* Task
Of all the entries below, only the lines from the one with "Go to the Home page icon" up to and including the one with "Viewport: 1440px width, 900px height." are to be duplicated exactly.

* Entries provided
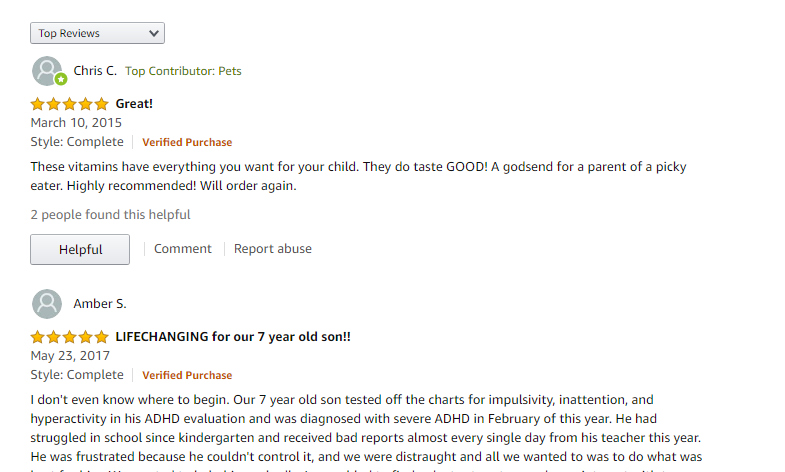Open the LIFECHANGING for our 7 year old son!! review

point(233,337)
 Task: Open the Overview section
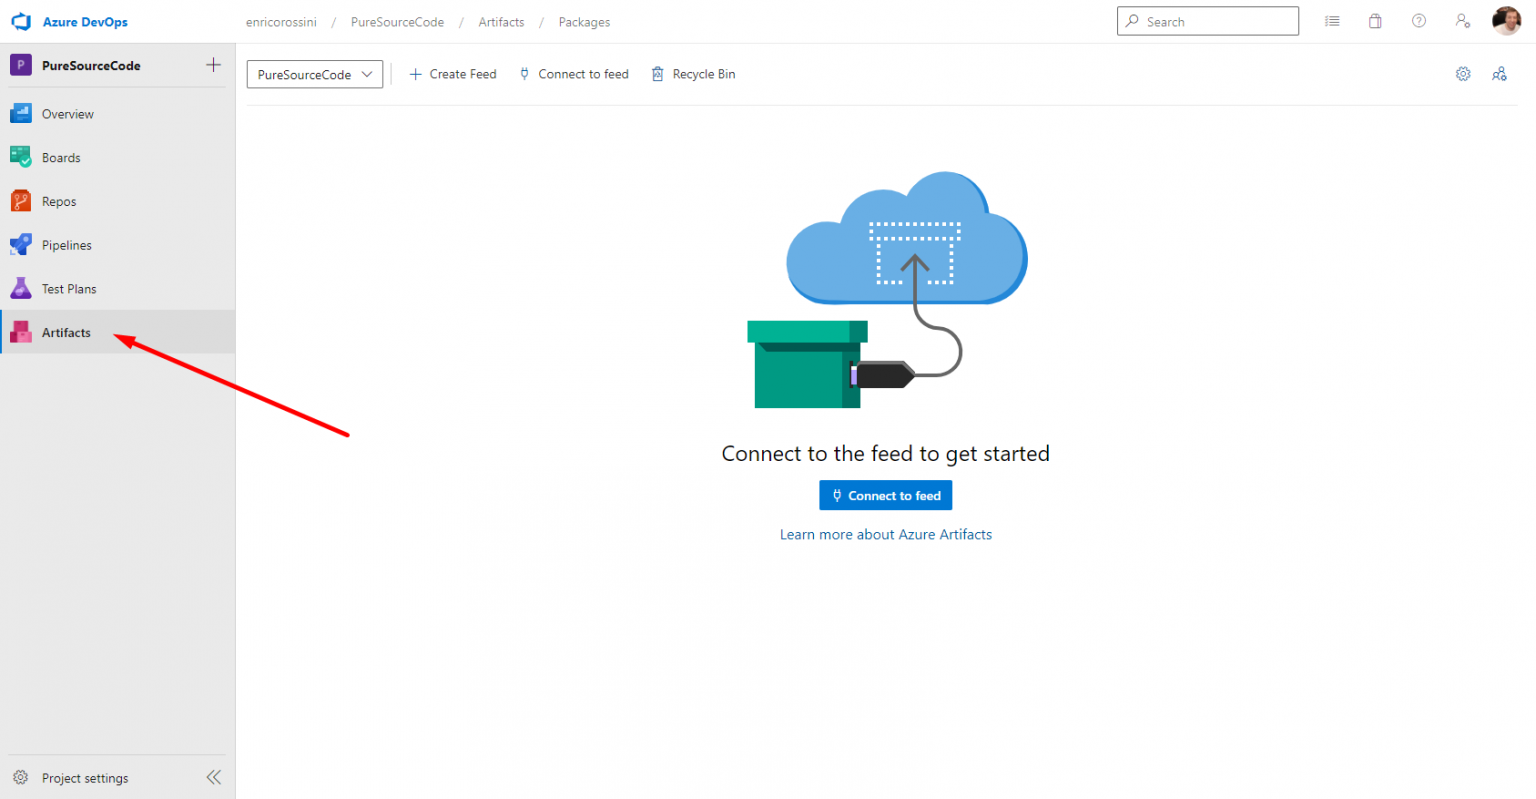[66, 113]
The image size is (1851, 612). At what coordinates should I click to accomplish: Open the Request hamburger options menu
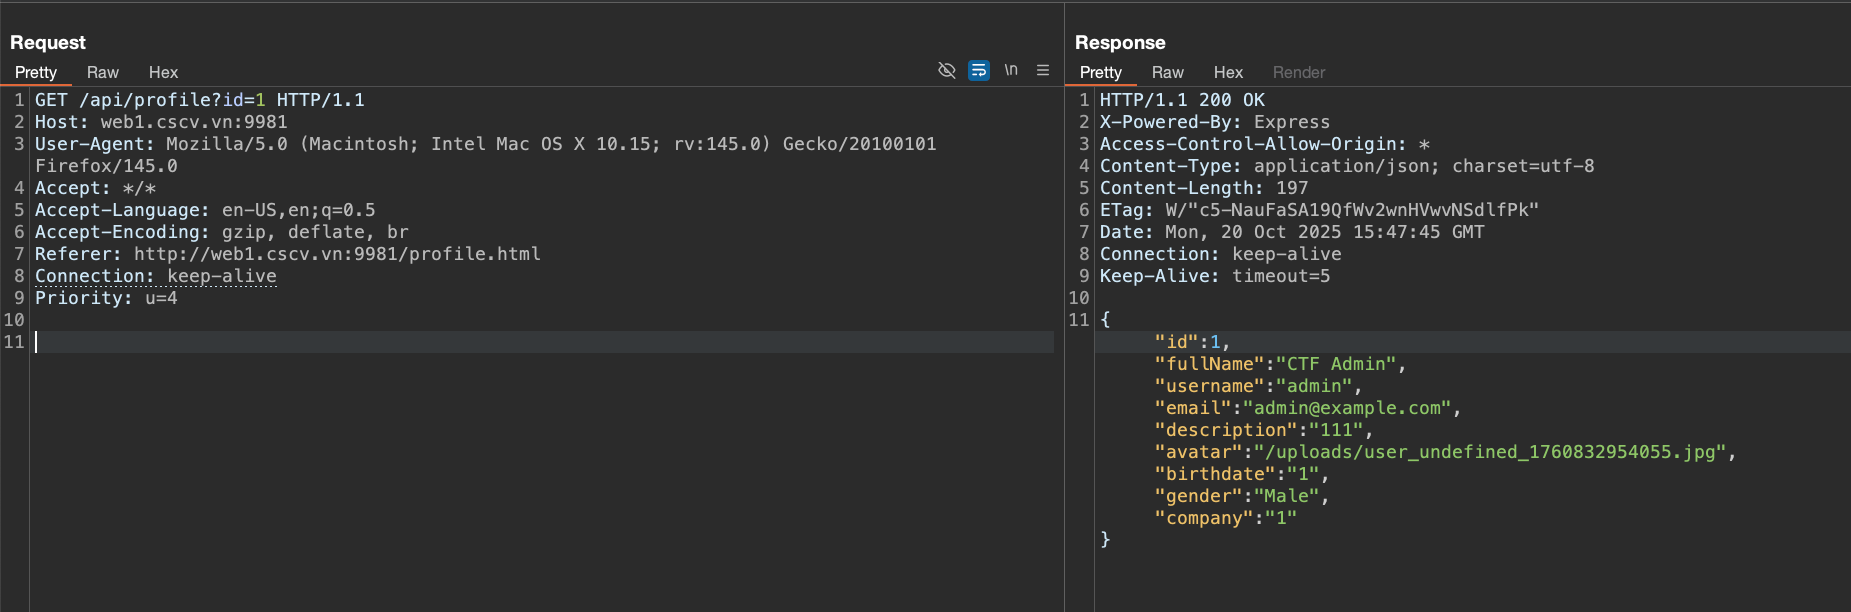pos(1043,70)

==

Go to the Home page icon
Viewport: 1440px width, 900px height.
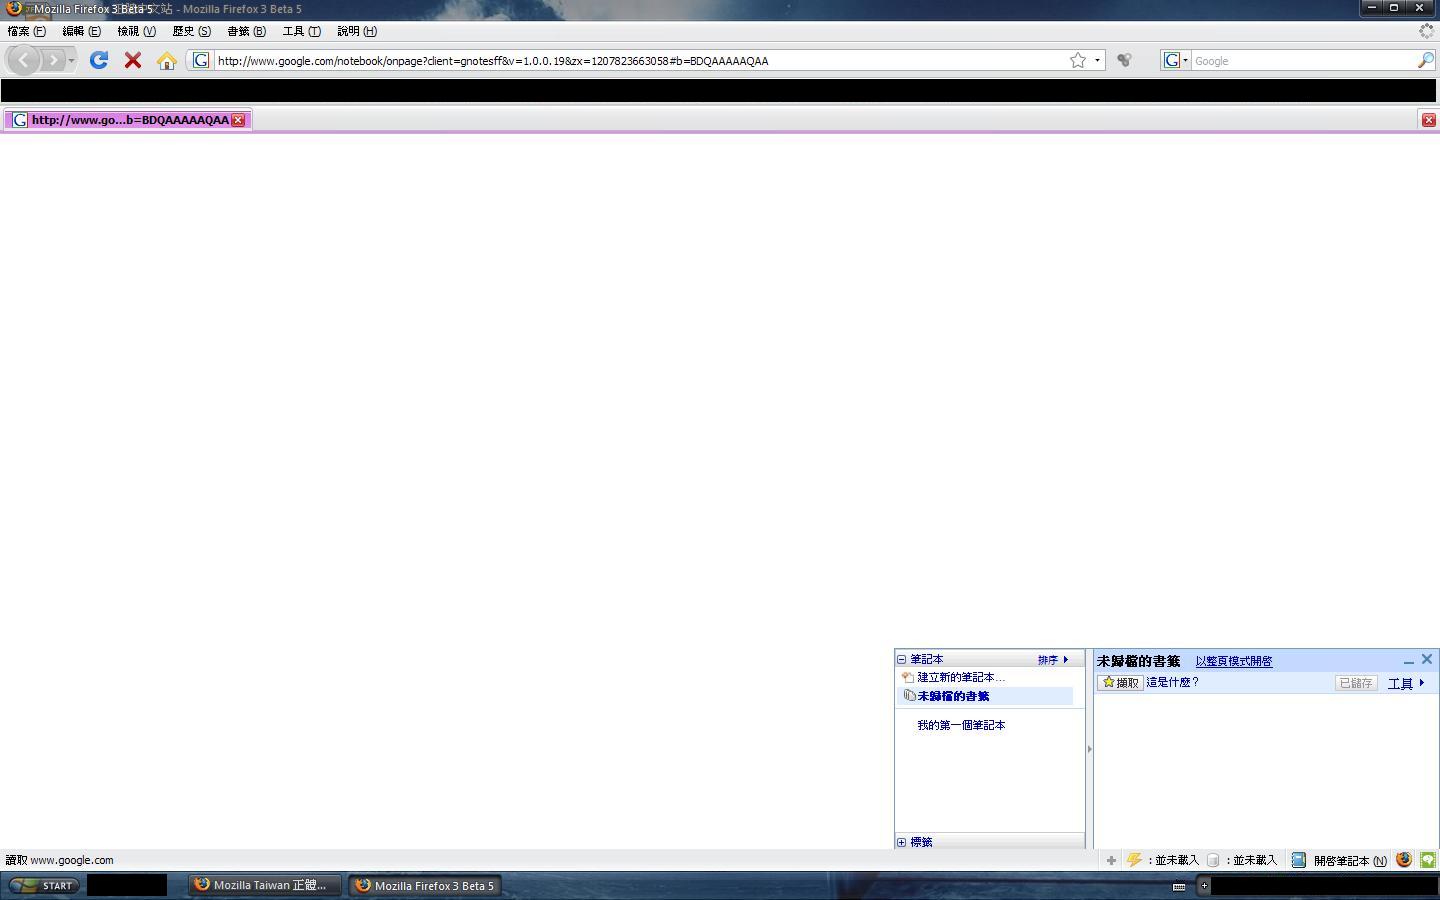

* Reply
Go to the Home page icon
Viewport: 1440px width, 900px height.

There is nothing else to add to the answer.